Home > Frozen 2 : Dangerous Secrets : The Story of Iduna and Agnarr(12)

Frozen 2 : Dangerous Secrets : The Story of Iduna and Agnarr(12)
Author: Mari Mancusi

“Why?” I demanded, looking up at the mist. “You tell me why, right now!”

But there was no answer. The mist just swirled its endless gray clouds. Blocking me from my only home. My family, my friends, completely walled off from reach.

Despair settled like a heavy weight in my stomach. What came next? Should I head back to Arendelle, keep living the lie? Leave everything I ever knew and loved behind? Become someone else entirely?

Daughter of Greta and Torra. Whoever they were.

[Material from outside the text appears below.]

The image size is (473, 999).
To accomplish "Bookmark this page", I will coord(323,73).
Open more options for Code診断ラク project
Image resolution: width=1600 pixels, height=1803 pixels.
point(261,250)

I sat up, rubbing my sore ankle. I stared bitterly at the mist. “You couldn’t have given me one more person?” I growled. “Even one?” Why did I have to be the only Northuldra to escape?

Because you chose another path, I imagined it saying back to me. You chose to save your enemy.

I scowled at the fog. “What was I supposed to do?” I demanded. “Just leave him there to die?”

If the mist had an answer, it chose not to share it with me.

I wrapped my arms around my chest, shivering. The sun had risen, but its early morning rays were barely visible behind thick storm clouds. It would snow again soon; I could smell it in the air. The temperature had dropped further and the wind had picked up, icy blasts stinging my cheeks and nose. I needed to get back to the orphanage before my absence was noticed.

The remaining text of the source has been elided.